Perfectly blending art, architecture and engineering
The elaborate grid is slowly cranked into place, thrusting more than 12 feet above the ground at its highest point. |
Rising above the grassy slope on the university’s Asa Packer campus was a 30 by 40-foot wide woven grid created from a cross-section of rebar, or the steel rods typically found in concrete to add tensile strength. The shell-like shape of the piece was created when post-tensioning rods that were added to the grid were slowly cranked, thrusting the entire grid more than 12 feet above the ground at its highest point.
The project is an outgrowth of the work by the department of art and architecture’s first Visiting Artist and Architect Frank Fantauzzi, currently an associate professor at the University of Buffalo School of Architecture and Planning. Fantauzzi’s critically acclaimed work focuses on site-specific urban interventions that aim to disclose the parallels between social and tectonic structures.
This has been a great experience, said Fantauzzi as he watched the installation rise into position. Architects are used to making things that are permanent, and since I've been teaching, I've missed that aspect. I'm getting to the point in my life and in my career where I want things to be more permanent.
Anthony Viscardi, professor and chair of the department of art and architecture, oversaw the project from start to finish, including the final phases of the installation.
“We wanted to use this project to demonstrate the relationship between art and architecture and engineering, so this provided an ideal opportunity to collaborate,” Viscardi says. I think it's a great bridge between architecture and engineering, and it was a terrific way for the students involved to understand the role that the process played in this. This isn't like a piece of sculpture you just dropped into place. They could literally see it come alive, with the ribs breathing and cracking.
Initially, Viscardi considered a project for Fantauzzi that was spurred by a visually intriguing image he saw of an abandoned room at the Bethlehem Steel site. In it, the heavy steel baskets that were used to hold the personal items of the employees stood empty, poised in mid-air at staggered heights.
“We started to think, ‘How do you memorialize that? How do we translate that as an architect?’ These baskets were like chalices that represented the soul of each worker, and they presented a very appealing challenge. My initial thought was that Frank and I could work on that.”
But, Viscardi notes, this project emerged after Fantauzzi and his partners, James Cathcart and Anthony Dong, became “fascinated with the muscle of the steel-testing machines up at ATLSS,” referring to Lehigh’s ATLSS Research Center, one of the largest facilities in the U.S. dedicated to the development and testing of new construction systems and materials for bridges, ships and other large-scale structures.
Fantauzzi has been collaborating with former schoolmate Cathcart for several years, who is now an architect and artist who is perhaps best known for his work on the Holocaust Museum in Washington, D.C.
Engineering professors who worked with Viscardi and Fantauzzi included Stephen Pessiki, professor and chair of the civil and environmental engineering department; Richard Sause, professor of civil and environmental engineering and the director of the ATLSS Center.

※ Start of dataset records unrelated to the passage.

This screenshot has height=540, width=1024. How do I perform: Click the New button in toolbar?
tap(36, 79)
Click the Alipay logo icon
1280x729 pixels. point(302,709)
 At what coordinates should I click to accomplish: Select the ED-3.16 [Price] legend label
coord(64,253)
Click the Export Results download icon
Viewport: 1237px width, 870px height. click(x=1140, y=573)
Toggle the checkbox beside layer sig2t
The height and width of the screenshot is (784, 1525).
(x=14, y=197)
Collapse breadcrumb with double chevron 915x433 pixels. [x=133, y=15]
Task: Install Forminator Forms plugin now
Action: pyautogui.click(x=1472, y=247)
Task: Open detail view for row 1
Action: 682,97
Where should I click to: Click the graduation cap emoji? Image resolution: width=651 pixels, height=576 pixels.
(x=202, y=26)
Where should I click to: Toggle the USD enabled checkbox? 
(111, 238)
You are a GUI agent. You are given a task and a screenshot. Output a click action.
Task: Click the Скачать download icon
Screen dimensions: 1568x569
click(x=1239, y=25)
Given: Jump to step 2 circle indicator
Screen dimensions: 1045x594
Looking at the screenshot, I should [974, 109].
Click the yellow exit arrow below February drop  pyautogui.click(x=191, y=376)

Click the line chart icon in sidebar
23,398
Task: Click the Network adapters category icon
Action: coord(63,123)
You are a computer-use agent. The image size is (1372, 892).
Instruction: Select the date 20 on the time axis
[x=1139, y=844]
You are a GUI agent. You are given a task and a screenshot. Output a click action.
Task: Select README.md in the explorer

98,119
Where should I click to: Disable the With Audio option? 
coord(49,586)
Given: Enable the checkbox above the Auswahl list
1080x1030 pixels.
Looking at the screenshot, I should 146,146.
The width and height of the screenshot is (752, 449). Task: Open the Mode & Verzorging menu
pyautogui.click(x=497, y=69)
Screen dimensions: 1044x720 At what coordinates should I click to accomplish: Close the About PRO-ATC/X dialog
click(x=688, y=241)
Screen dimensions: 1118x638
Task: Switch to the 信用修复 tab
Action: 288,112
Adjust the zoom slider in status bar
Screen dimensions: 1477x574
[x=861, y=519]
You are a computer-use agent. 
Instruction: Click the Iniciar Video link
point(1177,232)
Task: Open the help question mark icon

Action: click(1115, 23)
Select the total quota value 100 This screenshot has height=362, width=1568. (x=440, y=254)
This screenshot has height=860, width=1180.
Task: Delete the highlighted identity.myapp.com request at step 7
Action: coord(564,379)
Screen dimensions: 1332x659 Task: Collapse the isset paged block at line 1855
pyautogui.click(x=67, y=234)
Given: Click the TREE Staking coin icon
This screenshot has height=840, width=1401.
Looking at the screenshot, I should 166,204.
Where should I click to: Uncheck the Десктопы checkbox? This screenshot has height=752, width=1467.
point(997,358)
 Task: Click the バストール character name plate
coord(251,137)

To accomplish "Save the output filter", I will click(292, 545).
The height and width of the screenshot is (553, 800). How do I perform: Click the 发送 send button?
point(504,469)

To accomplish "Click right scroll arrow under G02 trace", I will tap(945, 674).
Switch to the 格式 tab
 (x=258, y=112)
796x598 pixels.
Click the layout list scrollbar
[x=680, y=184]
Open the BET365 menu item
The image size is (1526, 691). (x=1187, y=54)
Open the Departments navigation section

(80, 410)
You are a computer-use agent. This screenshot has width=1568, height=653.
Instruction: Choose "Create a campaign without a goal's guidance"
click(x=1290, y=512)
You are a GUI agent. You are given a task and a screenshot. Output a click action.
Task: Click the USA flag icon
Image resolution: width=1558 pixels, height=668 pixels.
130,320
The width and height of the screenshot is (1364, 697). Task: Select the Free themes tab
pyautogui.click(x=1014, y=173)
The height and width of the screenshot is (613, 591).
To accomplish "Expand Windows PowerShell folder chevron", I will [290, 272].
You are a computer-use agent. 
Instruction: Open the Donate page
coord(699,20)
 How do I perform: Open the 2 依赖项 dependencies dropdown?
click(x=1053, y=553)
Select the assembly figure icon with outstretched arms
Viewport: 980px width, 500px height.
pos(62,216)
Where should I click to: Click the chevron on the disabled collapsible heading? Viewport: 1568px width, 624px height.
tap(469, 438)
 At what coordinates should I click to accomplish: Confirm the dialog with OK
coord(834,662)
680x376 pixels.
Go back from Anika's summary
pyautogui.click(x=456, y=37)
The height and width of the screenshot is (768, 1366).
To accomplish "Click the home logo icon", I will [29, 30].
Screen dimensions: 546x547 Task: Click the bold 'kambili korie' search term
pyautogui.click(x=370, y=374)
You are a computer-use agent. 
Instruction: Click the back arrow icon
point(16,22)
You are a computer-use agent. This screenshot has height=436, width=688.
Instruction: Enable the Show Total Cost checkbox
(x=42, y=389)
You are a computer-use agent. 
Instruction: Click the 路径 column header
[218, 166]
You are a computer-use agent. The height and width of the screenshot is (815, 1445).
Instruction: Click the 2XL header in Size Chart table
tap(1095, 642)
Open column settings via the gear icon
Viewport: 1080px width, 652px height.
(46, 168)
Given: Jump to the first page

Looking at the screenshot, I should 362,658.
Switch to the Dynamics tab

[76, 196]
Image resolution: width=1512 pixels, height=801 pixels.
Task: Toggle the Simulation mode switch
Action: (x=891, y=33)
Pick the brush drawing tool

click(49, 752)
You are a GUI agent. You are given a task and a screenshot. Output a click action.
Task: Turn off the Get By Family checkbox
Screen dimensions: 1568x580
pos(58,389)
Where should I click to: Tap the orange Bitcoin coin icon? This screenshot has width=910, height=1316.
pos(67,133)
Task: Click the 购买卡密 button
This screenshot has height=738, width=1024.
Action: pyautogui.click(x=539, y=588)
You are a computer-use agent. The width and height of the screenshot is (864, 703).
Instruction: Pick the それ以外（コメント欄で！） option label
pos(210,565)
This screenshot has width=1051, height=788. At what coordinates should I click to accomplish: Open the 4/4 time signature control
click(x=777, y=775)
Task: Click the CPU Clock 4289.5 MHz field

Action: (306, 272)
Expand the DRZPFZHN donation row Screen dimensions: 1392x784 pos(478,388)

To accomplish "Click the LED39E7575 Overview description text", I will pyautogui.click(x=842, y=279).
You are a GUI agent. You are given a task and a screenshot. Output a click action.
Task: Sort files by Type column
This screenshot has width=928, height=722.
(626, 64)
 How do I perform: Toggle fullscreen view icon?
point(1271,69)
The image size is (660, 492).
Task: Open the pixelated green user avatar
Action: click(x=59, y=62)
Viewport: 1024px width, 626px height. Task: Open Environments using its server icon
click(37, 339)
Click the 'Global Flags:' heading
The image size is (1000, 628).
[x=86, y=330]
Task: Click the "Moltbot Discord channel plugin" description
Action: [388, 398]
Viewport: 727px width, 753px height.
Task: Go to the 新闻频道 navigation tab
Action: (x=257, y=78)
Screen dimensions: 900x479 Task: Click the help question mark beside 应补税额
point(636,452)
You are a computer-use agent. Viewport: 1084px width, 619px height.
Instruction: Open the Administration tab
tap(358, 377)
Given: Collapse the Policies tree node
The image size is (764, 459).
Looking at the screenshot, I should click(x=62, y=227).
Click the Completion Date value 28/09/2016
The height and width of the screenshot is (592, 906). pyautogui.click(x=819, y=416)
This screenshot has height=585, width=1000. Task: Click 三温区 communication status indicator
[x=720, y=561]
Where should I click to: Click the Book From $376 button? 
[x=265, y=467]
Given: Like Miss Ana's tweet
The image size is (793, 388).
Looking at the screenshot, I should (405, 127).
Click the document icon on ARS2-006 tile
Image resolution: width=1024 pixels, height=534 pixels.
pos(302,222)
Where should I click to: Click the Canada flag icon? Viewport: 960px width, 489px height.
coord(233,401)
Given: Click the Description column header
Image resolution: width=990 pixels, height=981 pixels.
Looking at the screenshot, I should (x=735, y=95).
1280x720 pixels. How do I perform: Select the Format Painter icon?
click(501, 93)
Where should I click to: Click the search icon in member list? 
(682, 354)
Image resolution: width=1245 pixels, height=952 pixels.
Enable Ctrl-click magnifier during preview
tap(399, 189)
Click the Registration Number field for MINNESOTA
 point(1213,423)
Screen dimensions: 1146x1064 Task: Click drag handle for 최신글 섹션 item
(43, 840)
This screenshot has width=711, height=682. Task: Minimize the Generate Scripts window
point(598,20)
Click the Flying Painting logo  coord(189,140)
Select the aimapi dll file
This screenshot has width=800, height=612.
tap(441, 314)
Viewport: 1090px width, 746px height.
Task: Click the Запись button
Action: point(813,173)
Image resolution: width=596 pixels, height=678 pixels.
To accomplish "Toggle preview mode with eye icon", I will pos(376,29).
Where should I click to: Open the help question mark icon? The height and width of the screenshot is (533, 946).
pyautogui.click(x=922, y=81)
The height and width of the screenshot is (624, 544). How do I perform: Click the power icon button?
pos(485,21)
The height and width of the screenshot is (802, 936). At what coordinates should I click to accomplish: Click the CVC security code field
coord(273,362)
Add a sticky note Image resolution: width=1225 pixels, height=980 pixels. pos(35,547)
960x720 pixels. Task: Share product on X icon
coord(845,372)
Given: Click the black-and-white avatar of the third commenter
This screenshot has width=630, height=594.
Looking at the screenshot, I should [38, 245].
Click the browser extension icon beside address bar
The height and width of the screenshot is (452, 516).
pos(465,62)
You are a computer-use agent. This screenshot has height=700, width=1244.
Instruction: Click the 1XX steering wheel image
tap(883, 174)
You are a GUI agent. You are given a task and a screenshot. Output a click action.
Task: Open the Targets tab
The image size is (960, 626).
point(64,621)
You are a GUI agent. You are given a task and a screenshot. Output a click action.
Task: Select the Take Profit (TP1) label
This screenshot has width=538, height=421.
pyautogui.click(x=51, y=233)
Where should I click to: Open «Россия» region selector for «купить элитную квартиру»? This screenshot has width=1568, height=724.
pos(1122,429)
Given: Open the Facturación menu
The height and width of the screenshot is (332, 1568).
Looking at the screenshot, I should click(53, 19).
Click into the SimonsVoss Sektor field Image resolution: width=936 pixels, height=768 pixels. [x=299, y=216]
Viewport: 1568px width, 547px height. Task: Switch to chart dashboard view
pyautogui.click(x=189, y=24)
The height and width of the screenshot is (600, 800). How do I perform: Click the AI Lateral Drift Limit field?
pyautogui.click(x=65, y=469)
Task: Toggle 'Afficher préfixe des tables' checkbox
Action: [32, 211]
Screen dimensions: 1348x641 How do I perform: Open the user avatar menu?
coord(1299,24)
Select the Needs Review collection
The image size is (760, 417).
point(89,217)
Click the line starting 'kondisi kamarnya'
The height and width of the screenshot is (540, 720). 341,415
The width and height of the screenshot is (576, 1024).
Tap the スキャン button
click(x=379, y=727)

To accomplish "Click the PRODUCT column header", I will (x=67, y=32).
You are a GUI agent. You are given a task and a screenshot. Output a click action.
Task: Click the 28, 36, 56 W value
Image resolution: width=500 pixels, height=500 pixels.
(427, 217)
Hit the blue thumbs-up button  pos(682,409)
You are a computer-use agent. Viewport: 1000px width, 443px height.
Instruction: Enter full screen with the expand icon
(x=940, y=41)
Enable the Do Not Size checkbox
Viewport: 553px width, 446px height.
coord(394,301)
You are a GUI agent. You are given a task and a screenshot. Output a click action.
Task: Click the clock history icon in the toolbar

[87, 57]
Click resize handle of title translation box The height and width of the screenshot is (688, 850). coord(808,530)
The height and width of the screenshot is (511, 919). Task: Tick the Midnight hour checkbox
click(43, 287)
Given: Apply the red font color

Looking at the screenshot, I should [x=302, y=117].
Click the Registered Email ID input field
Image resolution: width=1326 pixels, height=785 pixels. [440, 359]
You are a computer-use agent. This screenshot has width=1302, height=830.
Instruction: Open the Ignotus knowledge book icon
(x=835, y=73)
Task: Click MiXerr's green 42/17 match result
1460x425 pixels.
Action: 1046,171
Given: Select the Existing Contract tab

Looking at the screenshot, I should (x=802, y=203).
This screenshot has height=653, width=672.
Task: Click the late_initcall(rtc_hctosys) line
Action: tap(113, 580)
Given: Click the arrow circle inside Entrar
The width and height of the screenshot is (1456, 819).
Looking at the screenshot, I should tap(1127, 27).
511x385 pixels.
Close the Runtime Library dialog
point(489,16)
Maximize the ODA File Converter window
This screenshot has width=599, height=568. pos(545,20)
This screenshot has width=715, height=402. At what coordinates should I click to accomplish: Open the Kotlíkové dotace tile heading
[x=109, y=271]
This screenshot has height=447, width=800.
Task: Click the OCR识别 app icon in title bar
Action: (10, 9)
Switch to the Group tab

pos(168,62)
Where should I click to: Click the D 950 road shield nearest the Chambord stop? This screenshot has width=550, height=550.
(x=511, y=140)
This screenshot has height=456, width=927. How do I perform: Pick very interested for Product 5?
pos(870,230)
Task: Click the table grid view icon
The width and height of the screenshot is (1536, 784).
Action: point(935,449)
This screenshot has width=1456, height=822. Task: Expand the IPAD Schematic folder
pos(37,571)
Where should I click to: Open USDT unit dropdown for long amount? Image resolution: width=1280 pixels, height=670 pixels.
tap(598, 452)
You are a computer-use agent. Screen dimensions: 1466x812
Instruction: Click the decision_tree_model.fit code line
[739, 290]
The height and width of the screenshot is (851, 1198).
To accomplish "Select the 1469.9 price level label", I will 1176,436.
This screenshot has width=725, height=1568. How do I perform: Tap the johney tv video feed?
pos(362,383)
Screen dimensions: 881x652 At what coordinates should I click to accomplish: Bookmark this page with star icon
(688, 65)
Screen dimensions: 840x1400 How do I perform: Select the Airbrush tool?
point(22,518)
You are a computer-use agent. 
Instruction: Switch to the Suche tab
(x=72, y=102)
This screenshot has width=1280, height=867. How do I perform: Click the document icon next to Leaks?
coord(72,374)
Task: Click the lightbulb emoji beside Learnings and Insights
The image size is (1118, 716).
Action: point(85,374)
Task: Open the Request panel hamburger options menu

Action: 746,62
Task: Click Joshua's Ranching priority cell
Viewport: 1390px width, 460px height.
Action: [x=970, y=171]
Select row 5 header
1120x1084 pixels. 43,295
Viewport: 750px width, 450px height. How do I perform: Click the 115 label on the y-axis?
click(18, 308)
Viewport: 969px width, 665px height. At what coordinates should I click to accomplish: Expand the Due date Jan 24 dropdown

John Hoffner, laboratory foreman at the ATLSS Center, and his technician staff of Dave Altemus, Todd Anthony, Joe Cheszar, and Roger Moyer as well as Fritz Lab engineer Carl Siegrist also made significant contributions to the construction of the project.
Viscardi and Sause shared conversations about collaborative teaching opportunities, and Fantauzzi’s work on campus provided an ideal option, says Sause, who engineered the support structure for the rebar grid, directed installation of the support structure, and engineered the system for raising the rebar grid.
“When Frank was first on campus, he came by ATLSS with Tony, and afterwards they conceived this installation as the kind of project we could do together that would combine elements of engineering with art and architecture,” Sause says.
Although the process of creating and installing the rebar sculpture has been intriguing for the students involved, the real learning will come at the end.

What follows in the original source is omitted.